Uma das recomendações clássicas para garantir uma boa higiene do sono é evitar a prática de exercícios físicos durante a noite. No entanto, um estudo recente divulgado na revista BMJ Open Sport & Exercise Medicine aponta que a realização de exercícios de resistência com o peso corporal à noite pode, na verdade, otimizar a qualidade do sono e ajudar a combater o sedentarismo, um problema crescente na sociedade contemporânea.
Para investigar essa hipótese, pesquisadores da Universidade de Otago, na Nova Zelândia, conduziram um experimento com 28 voluntários. Os participantes foram submetidos a sessões de apenas três minutos de exercícios simples de resistência, como agachamento na cadeira, elevação de panturrilha e elevação de joelho em pé, em intervalos de 30 minutos ao longo de quatro horas, iniciando às 17h. Em outra fase do estudo, a equipe avaliou o mesmo grupo após um período em que permaneceram em uma posição sentada pelo mesmo tempo, o que representa um comportamento sedentário.
Os dados coletados mostraram que os voluntários que realizaram os exercícios relataram uma melhoria significativa em sua qualidade de sono, dormindo em média 29,3 minutos a mais do que nas noites em que ficaram sentados por longos períodos. Não foram observadas diferenças relevantes na eficiência do sono — que avalia a proporção entre o tempo em que a pessoa está na cama e o tempo efetivamente dormido — nem no número de vezes que acordaram durante a noite.
Os pesquisadores ainda destacam que a prática excessiva de comportamentos sedentários pode estar associada a riscos aumentados de problemas de saúde, como diabetes e doenças cardiovasculares. Desta forma, os resultados deste estudo servem como um incentivo à atividade física noturna. Exercícios simples utilizando o peso corporal exigem pouco espaço e não necessitam de equipamentos, permitindo que as pessoas pratiquem em casa, sem comprometer seus momentos de lazer, como assistir televisão.
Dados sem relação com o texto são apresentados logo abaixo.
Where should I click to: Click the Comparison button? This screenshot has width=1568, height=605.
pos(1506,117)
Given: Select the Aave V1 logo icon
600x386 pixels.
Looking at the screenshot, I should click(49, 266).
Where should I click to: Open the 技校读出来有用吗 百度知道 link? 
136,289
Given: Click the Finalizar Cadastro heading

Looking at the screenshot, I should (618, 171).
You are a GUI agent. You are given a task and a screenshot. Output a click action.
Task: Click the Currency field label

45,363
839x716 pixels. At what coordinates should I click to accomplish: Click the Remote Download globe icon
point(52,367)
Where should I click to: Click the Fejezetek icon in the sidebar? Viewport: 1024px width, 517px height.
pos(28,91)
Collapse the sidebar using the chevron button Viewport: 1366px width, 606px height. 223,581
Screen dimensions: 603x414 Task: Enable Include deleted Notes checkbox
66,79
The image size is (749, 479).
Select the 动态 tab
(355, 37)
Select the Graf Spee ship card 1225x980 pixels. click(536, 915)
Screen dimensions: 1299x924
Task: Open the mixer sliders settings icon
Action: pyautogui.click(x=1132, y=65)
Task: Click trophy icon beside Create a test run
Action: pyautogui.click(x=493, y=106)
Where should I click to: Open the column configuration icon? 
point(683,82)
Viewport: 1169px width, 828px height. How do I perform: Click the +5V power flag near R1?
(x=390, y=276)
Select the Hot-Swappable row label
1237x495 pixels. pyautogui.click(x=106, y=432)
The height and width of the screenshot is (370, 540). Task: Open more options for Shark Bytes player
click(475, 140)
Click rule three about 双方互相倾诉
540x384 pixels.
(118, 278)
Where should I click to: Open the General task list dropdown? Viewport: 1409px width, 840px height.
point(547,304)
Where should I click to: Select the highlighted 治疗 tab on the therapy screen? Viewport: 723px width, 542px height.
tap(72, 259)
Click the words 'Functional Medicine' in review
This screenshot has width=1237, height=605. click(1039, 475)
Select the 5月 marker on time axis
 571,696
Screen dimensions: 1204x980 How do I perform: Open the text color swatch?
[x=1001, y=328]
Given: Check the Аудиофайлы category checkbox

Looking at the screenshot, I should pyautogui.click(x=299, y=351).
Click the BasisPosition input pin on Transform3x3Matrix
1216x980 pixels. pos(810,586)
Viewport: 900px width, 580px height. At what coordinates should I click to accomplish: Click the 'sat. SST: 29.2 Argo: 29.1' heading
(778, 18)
O pneumologista Marcelo Rabahi, especialista em medicina do sono do Hospital Israelita Albert Einstein, comenta sobre as implicações dessas descobertas. Segundo ele, enquanto a recomendação de evitar exercícios à noite é válida para atividades mais intensas e extenuantes — como natação, ciclismo e corrida —, a prática de exercícios leves ou moderados pode ser benéfica. Isso se deve ao fato de que a atividade física leve não eleva a adrenalina a níveis que comprometam a qualidade do sono.
“Exercícios de impacto ou de alta intensidade realizados próximos da hora de dormir podem, de fato, interferir no sono. No entanto, se o único momento que a pessoa tem disponível é à noite, vale a pena considerar que os benefícios para a saúde superam esses potenciais riscos”, esclarece Rabahi. Muitas pessoas conseguem se adaptar a essa rotina e relatam noites de sono satisfatórias, mesmo incluído treinos mais próximos do horário de dormir. Para aqueles que ainda não têm uma prática regular de exercícios, essa pode ser uma excelente maneira de começar.
Entretanto, Rabahi alerta os indivíduos que, ao iniciar essa rotina, possam desenvolver sintomas como insônia ou sonolência excessiva durante o dia. Nestes casos, a orientação é procurar um médico para uma avaliação detalhada. “Durante a consulta, serão investigadas várias causas para a insônia e, possivelmente, identificar como as atividades físicas noturnas estão impactando a qualidade do sono”, afirma o especialista.
Além do tempo total de sono, o que realmente compromete a qualidade do descanso noturno são os “microdespertares”, que são breves interrupções no sono que passam despercebidas. Estas interrupções podem ser mais comuns em pessoas que sofrem de apneia do sono, síndrome das pernas inquietas e outros distúrbios relacionados ao sono. Rabahi explica que uma pessoa que dorme por oito horas, mas enfrenta 50 microdespertares em uma hora pode ter sua qualidade de sono comprometida, ficando atrás de alguém que dorme apenas seis horas de forma contínua.
Portanto, é fundamental adotar hábitos que favoreçam um sono reparador, incluindo a prática de atividade física à noite, desde que essa não seja uma barreira. “Essa deverá ser uma boa alternativa para aquelas pessoas que não devem ver o exercício como um fator que poderia interferir na qualidade do sono. O ideal é realizar atividades em um ritmo que se sinta confortável e tentar respeitar um intervalo de quatro horas antes de dormir. Caso perceba dificuldades para adormecer, será necessário reavaliar tanto a intensidade dos exercícios quanto a adequação do horário”, finaliza Rabahi.